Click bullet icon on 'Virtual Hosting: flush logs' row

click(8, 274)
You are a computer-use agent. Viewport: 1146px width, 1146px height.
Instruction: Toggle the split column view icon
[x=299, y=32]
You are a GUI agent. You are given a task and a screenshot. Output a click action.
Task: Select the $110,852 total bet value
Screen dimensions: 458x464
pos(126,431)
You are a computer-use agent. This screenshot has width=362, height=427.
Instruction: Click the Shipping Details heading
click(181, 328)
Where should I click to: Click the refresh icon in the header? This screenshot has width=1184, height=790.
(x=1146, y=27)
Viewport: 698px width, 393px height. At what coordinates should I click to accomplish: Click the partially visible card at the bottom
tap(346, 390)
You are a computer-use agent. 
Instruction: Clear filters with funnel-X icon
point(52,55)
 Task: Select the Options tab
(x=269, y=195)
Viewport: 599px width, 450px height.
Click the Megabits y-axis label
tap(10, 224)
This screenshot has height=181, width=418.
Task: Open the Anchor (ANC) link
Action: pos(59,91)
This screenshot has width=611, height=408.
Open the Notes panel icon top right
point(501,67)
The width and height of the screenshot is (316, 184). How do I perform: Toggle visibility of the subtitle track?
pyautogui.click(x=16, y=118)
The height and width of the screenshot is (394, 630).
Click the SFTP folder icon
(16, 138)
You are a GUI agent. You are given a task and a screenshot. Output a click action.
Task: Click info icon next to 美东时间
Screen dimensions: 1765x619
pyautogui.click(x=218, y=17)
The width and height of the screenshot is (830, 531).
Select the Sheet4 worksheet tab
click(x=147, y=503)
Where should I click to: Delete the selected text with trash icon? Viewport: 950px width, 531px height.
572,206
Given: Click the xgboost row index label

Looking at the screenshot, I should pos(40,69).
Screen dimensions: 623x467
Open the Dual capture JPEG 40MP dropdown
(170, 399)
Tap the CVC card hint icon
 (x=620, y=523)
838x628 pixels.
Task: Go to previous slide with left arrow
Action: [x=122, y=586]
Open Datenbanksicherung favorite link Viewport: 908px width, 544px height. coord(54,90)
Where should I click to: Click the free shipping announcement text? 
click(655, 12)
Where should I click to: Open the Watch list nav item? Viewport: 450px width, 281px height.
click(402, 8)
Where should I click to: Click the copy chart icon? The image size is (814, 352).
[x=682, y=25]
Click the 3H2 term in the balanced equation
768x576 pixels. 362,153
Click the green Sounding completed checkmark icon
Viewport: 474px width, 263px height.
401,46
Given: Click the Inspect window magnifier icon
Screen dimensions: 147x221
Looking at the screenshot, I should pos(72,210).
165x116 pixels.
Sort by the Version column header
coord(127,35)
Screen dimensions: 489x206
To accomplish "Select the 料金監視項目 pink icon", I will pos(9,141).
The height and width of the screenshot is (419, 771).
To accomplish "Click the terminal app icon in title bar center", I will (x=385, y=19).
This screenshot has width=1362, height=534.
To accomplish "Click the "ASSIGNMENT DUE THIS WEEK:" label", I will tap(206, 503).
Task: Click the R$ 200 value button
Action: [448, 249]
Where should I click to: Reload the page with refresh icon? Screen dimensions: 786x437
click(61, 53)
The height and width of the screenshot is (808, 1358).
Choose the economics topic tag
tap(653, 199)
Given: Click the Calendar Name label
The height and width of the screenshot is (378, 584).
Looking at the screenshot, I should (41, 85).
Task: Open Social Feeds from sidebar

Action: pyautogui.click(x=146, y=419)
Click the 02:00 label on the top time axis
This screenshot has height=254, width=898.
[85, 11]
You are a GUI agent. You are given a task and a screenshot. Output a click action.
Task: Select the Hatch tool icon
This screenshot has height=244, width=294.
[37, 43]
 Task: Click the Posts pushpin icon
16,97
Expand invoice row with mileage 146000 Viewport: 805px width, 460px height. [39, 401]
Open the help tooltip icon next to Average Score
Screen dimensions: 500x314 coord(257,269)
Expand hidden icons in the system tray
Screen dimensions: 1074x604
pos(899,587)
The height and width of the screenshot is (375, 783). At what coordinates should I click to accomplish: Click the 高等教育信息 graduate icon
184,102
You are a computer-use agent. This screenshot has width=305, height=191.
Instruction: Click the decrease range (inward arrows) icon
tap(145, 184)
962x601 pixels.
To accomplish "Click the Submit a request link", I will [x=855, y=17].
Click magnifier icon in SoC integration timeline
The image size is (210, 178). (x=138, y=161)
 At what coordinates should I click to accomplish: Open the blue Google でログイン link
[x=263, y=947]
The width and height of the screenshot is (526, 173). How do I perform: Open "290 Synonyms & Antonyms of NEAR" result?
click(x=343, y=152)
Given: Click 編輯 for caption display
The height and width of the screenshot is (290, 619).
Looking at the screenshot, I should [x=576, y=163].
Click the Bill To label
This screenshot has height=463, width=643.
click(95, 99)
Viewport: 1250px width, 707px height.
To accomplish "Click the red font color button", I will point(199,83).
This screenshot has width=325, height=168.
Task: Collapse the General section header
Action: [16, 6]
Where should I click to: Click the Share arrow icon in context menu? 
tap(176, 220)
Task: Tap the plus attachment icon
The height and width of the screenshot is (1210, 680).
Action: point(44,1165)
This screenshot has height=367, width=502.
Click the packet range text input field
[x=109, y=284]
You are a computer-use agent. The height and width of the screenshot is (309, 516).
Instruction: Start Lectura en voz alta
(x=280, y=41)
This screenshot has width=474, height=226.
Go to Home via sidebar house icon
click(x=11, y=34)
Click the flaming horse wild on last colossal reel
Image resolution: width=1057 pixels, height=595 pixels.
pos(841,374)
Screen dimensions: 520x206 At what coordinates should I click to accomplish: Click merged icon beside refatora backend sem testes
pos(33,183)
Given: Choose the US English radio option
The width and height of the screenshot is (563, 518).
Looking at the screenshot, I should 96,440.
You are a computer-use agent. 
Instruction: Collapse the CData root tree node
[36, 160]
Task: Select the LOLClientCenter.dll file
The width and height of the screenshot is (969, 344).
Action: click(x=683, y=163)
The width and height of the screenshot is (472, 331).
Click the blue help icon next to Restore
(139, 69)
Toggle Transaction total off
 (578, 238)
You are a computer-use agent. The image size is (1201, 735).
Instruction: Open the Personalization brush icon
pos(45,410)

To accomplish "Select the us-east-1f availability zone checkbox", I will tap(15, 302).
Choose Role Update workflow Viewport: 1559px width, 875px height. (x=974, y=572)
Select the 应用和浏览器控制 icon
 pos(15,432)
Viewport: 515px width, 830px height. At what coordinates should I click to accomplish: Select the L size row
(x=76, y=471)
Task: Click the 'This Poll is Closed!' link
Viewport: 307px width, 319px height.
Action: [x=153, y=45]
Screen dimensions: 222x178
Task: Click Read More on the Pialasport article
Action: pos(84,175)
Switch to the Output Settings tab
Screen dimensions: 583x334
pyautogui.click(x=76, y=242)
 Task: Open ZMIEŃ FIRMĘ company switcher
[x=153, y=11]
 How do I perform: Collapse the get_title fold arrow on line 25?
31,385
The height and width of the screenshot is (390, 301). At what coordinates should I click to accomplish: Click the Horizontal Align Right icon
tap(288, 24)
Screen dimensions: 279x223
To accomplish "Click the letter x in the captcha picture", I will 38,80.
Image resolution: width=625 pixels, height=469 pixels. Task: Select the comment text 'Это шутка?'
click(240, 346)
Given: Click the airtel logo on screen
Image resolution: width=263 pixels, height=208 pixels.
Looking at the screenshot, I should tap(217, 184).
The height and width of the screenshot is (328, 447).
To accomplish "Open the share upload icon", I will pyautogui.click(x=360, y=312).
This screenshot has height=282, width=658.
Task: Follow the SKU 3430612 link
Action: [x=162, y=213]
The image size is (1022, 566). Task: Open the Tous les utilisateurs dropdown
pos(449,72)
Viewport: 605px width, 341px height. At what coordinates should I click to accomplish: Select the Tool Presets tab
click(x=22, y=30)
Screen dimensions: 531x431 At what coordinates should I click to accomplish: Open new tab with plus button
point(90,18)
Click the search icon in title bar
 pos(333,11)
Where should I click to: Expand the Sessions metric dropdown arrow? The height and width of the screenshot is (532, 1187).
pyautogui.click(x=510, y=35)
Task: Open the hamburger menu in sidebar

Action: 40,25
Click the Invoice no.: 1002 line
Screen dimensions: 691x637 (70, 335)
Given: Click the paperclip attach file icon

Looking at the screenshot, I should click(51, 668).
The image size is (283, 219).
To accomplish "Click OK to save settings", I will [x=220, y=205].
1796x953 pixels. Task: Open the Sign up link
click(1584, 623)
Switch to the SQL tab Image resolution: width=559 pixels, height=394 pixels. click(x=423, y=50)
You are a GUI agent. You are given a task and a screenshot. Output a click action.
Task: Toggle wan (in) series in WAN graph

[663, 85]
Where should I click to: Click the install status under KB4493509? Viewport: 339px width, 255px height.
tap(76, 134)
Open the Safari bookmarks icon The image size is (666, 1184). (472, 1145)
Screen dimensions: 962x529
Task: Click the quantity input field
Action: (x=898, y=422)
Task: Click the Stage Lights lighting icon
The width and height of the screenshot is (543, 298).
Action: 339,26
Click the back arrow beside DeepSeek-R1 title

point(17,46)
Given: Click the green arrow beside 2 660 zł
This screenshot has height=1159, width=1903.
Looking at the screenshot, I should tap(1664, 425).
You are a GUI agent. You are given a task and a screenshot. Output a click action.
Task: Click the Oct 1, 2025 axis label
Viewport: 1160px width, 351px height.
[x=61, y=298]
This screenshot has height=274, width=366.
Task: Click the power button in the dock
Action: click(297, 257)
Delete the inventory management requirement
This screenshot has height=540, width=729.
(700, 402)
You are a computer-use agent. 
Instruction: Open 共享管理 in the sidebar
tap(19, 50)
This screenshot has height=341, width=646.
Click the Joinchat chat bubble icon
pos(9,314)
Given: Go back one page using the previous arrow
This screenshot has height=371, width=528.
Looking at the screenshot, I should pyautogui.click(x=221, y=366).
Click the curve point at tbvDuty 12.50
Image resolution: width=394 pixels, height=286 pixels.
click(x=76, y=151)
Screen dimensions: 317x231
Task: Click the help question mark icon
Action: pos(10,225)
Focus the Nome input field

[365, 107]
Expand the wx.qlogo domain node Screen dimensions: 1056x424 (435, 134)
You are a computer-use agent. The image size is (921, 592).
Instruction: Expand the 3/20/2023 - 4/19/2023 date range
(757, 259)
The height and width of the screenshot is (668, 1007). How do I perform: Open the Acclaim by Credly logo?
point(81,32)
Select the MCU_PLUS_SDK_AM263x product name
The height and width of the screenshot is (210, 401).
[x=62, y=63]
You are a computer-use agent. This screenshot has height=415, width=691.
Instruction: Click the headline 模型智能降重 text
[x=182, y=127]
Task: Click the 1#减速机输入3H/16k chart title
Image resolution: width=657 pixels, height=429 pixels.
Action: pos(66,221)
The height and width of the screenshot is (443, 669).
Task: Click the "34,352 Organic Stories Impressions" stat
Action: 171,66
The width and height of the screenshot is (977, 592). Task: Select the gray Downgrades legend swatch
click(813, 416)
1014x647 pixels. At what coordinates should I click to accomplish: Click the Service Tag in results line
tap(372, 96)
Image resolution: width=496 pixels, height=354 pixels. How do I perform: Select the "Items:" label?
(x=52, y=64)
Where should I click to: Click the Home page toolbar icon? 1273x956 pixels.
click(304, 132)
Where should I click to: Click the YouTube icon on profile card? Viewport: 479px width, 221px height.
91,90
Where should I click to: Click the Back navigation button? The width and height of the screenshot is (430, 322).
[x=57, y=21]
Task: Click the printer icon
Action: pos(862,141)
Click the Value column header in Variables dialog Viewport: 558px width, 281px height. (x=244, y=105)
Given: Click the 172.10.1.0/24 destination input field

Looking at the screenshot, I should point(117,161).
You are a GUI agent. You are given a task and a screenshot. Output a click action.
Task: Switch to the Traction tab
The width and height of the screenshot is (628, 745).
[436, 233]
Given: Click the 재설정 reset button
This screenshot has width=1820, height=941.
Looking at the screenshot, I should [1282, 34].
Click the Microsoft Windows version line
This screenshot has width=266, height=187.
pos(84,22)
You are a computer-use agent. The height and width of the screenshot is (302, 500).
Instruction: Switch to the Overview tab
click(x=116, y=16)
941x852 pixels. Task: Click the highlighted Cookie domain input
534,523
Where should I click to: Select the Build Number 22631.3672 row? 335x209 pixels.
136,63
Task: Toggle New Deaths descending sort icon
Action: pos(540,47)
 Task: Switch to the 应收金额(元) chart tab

### [What needs to be done]
Sift the data above for lines with "computer", then copy each one.

### [Solution for this problem]
You are a computer-use agent. Viewport: 1146px width, 1146px height.
You are a computer-use agent. This screenshot has width=362, height=427.
You are a computer-use agent. 
You are a computer-use agent. This screenshot has width=305, height=191.
You are a computer-use agent. The height and width of the screenshot is (309, 516).
You are a computer-use agent. 
You are a computer-use agent. The image size is (1201, 735).
You are a computer-use agent. 
You are a computer-use agent. The image size is (921, 592).
You are a computer-use agent. This screenshot has height=415, width=691.
You are a computer-use agent. The height and width of the screenshot is (302, 500).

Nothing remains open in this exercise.